*Exercise description*
Rewrite the records below as a numbered list with one line per item, skipping blank lines and leaving out the pictures.
>> Begin
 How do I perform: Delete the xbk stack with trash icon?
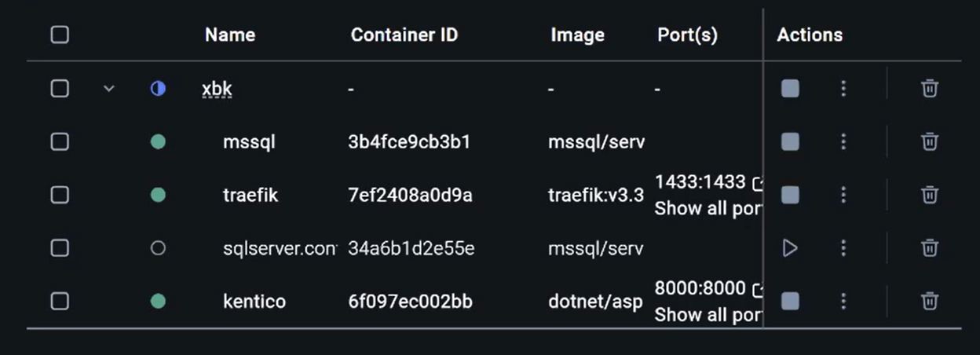(929, 89)
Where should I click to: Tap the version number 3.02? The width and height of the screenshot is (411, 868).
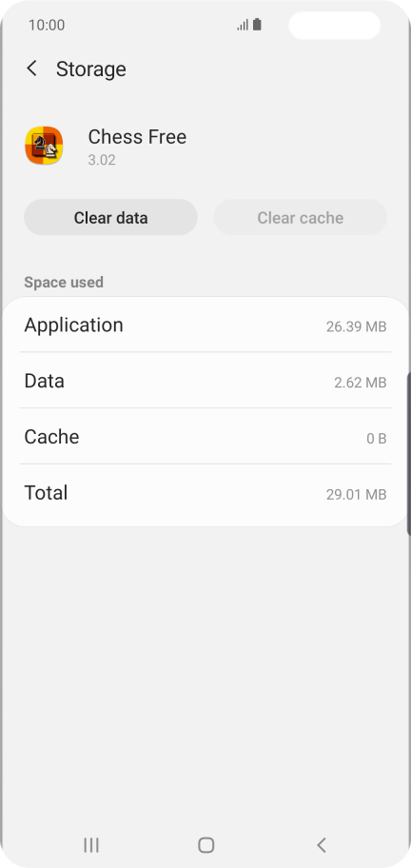click(x=102, y=160)
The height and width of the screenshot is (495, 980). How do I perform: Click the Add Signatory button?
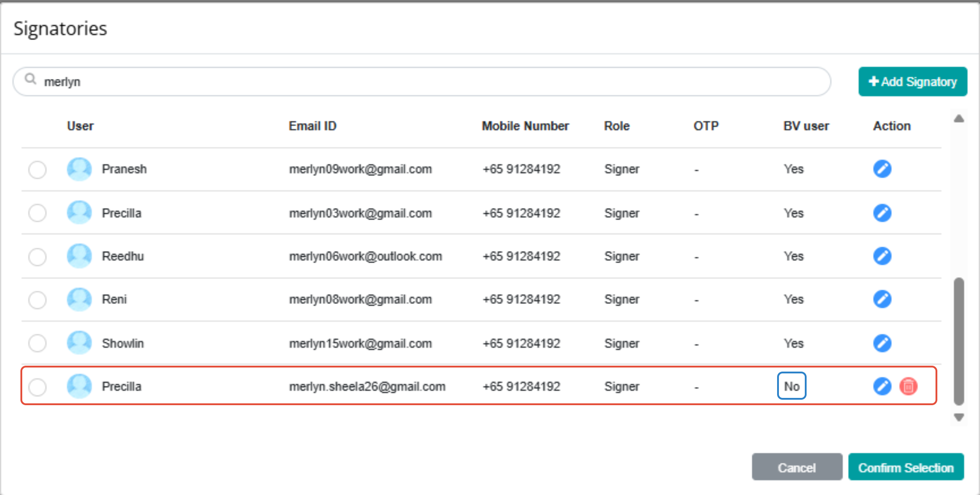pyautogui.click(x=912, y=82)
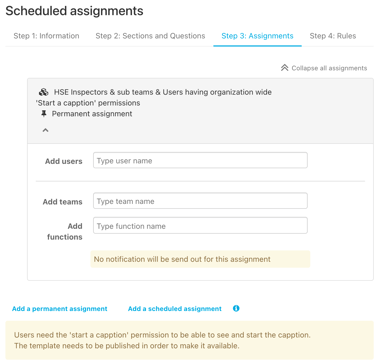Click the pin icon next to Permanent assignment
Image resolution: width=384 pixels, height=364 pixels.
tap(43, 114)

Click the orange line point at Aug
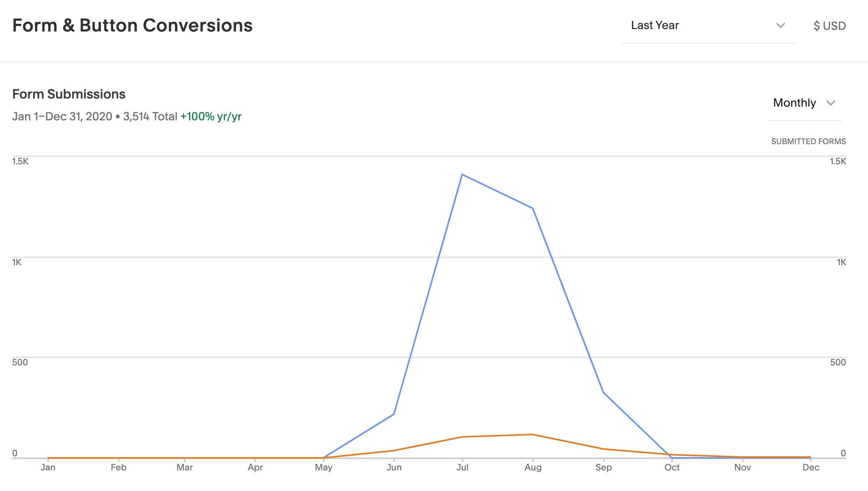coord(533,434)
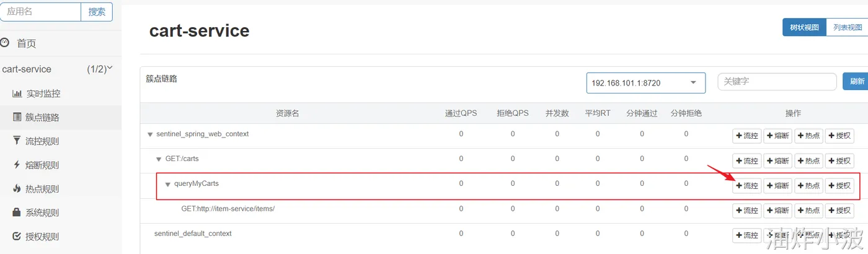Click the 应用名 search input field

pyautogui.click(x=40, y=12)
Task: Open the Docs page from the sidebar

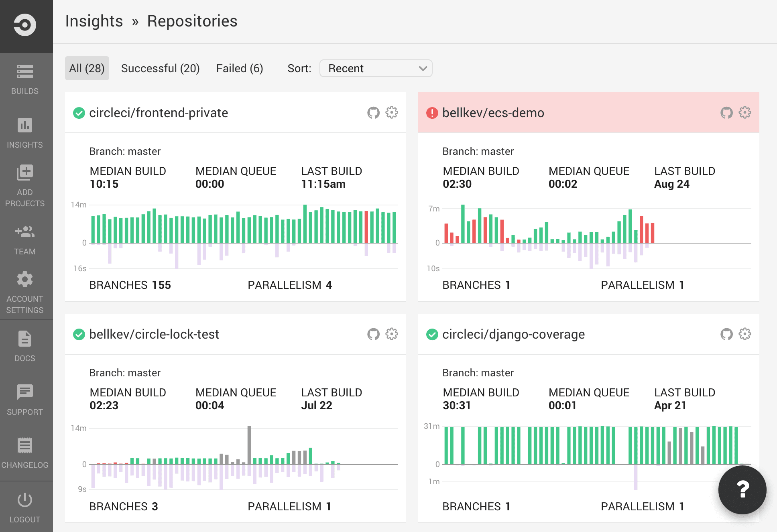Action: pos(25,339)
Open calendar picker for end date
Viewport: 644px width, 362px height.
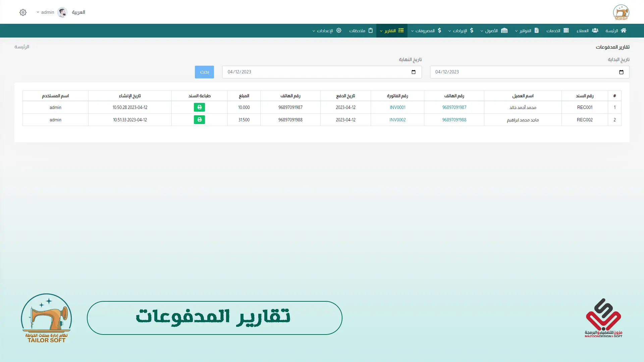[413, 72]
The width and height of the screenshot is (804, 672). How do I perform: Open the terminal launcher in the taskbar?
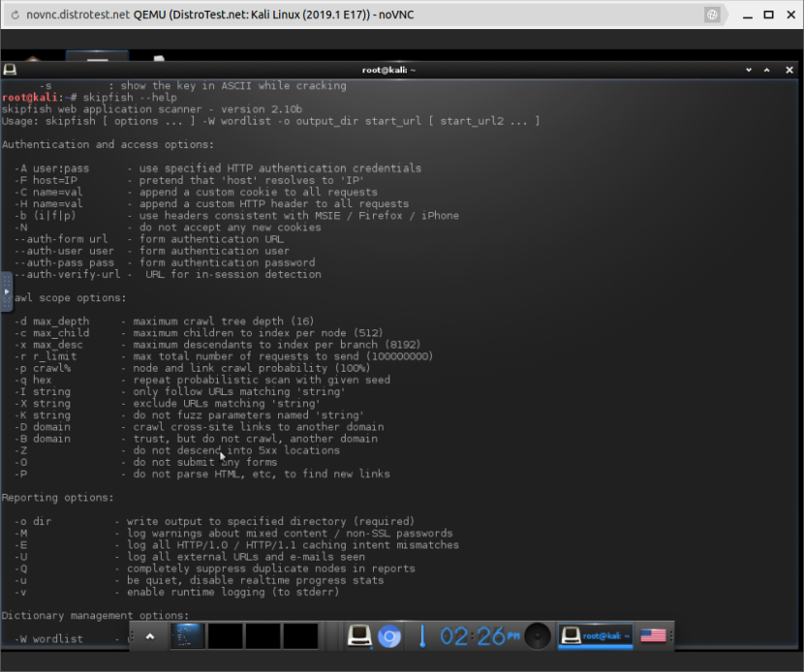coord(360,636)
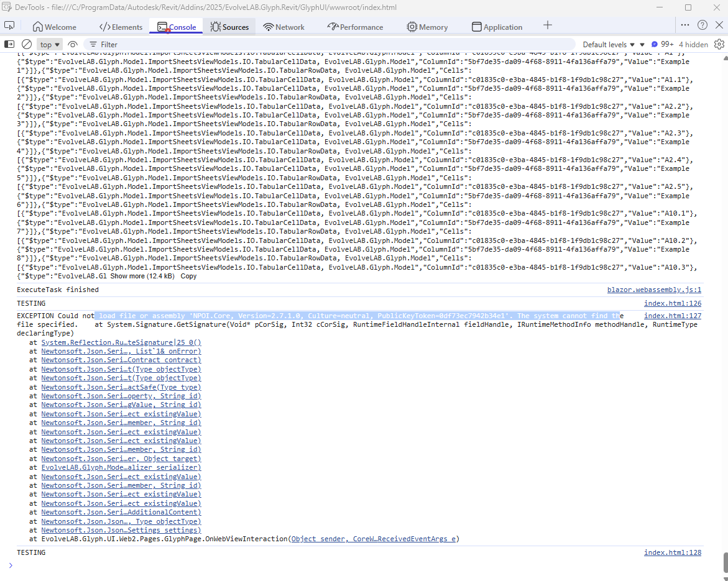
Task: Show the console sidebar panel
Action: [9, 44]
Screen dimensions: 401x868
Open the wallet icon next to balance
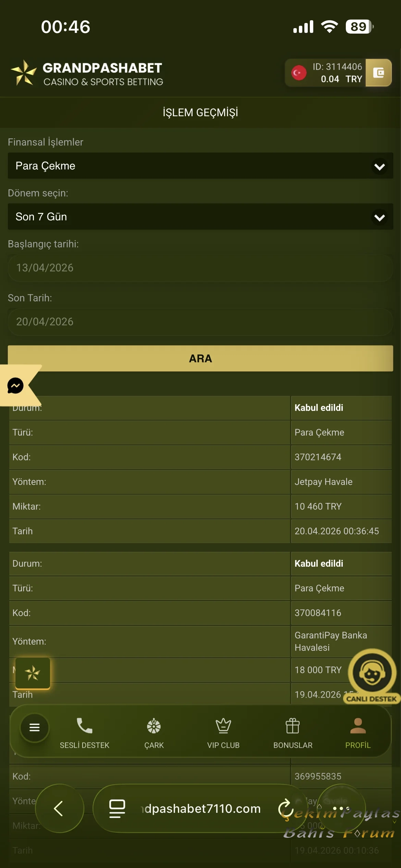378,73
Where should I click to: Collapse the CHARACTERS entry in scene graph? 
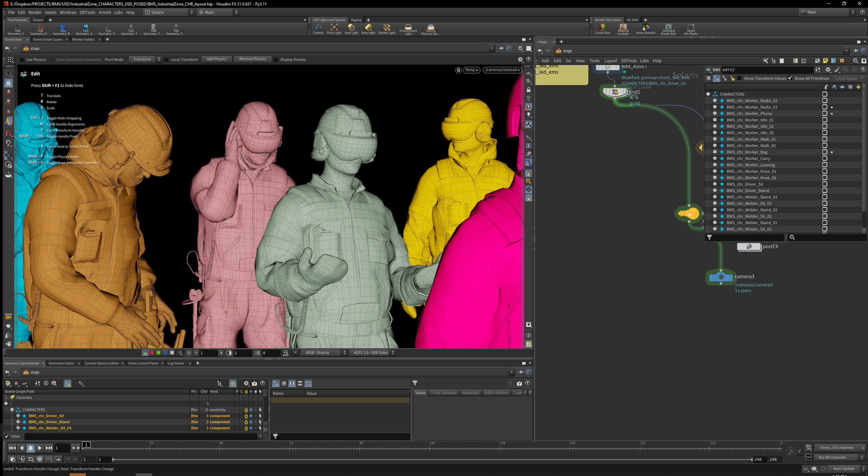(708, 94)
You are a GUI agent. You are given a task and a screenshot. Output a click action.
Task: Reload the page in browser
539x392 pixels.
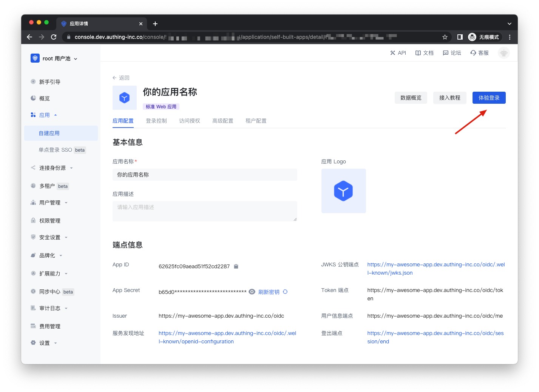pyautogui.click(x=54, y=37)
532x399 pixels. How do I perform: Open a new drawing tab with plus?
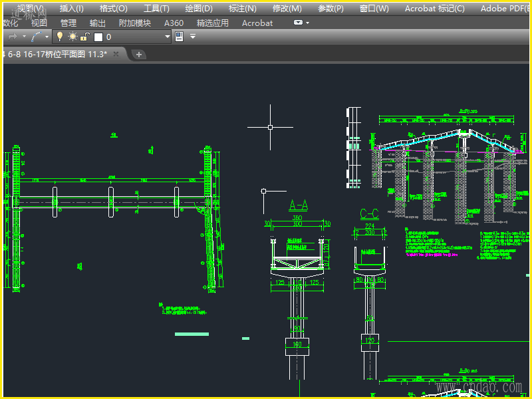tap(139, 55)
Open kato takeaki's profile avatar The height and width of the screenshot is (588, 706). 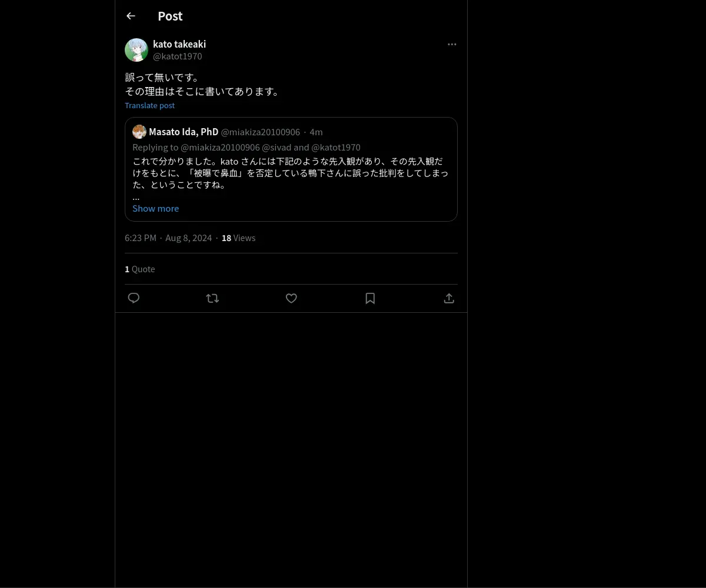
>> End
*Task solution*
1.  How do I perform: Delete the xbk stack with trash icon?
2. (929, 89)
3. Where should I click to: Tap the version number 3.02? The width and height of the screenshot is (411, 868).
4. click(x=102, y=160)
5. The height and width of the screenshot is (495, 980). How do I perform: Click the Add Signatory button?
6. pyautogui.click(x=912, y=82)
7. Click the pin icon next to Permanent assignment
8. Image resolution: width=384 pixels, height=364 pixels.
9. tap(43, 114)
10. Click the orange line point at Aug
11. coord(533,434)
12. Click the 应用名 search input field
13. pyautogui.click(x=40, y=12)
14. Task: Open the Docs page from the sidebar
15. Action: pos(25,339)
16. Open calendar picker for end date
17. Viewport: 644px width, 362px height.
18. [413, 72]
19. The width and height of the screenshot is (804, 672). How do I perform: Open the terminal launcher in the taskbar?
20. coord(360,636)
21. Task: Show the console sidebar panel
22. Action: [9, 44]
23. Screen dimensions: 401x868
24. Open the wallet icon next to balance
25. 378,73
26. Where should I click to: Collapse the CHARACTERS entry in scene graph? 
27. (708, 94)
28. You are a GUI agent. You are given a task and a screenshot. Output a click action.
29. Task: Reload the page in browser
30. 539x392 pixels.
31. pyautogui.click(x=54, y=37)
32. 532x399 pixels. How do I perform: Open a new drawing tab with plus?
33. tap(139, 55)
34. Open kato takeaki's profile avatar The height and width of the screenshot is (588, 706). 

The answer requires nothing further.